Records supplied -
┌──

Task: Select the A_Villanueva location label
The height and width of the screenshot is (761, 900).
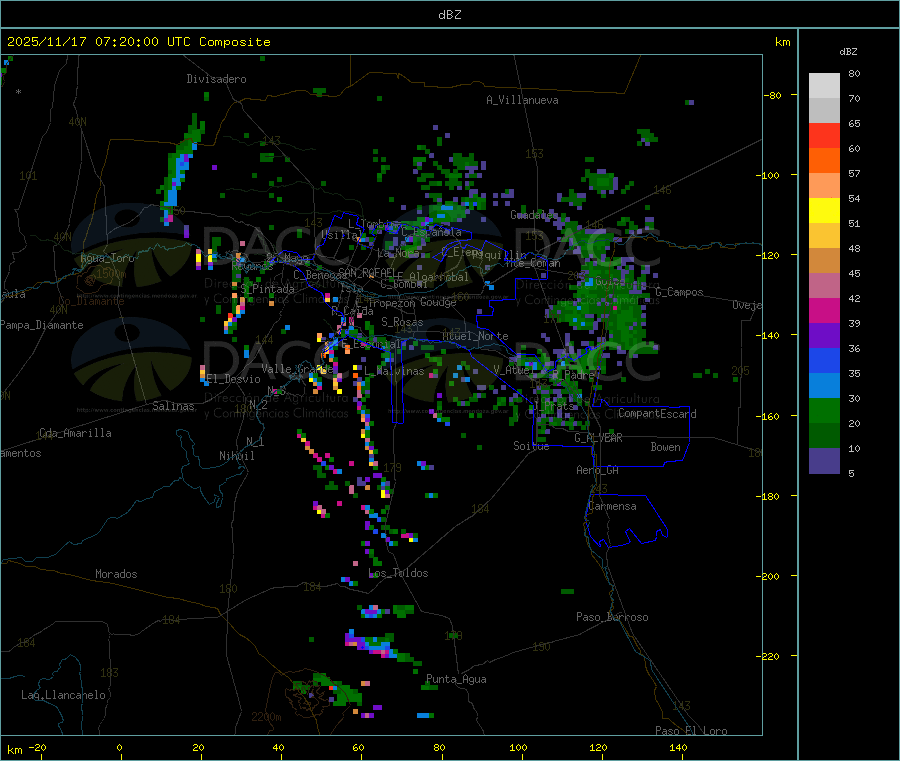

└──
┌──

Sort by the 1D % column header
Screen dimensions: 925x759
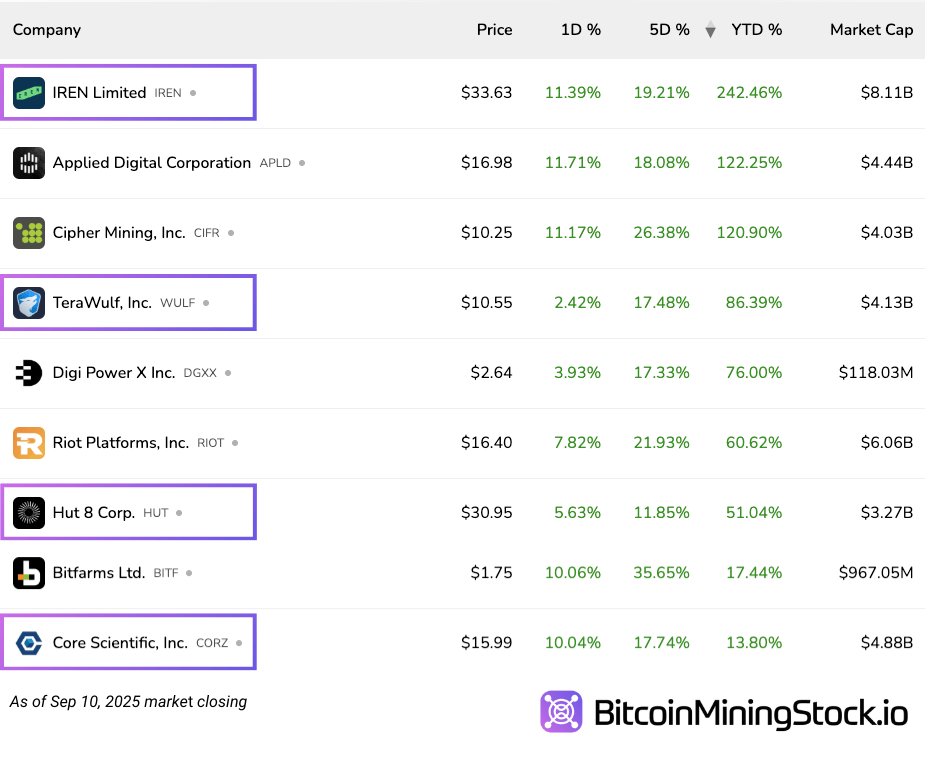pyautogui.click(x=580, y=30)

└──

Taking the line with "Task: Select the A_Villanueva location label" as the first and the line with "The height and" as the last, retype that stretch of the data above exactly, with no other lines.

Task: Select the A_Villanueva location label
The height and width of the screenshot is (761, 900).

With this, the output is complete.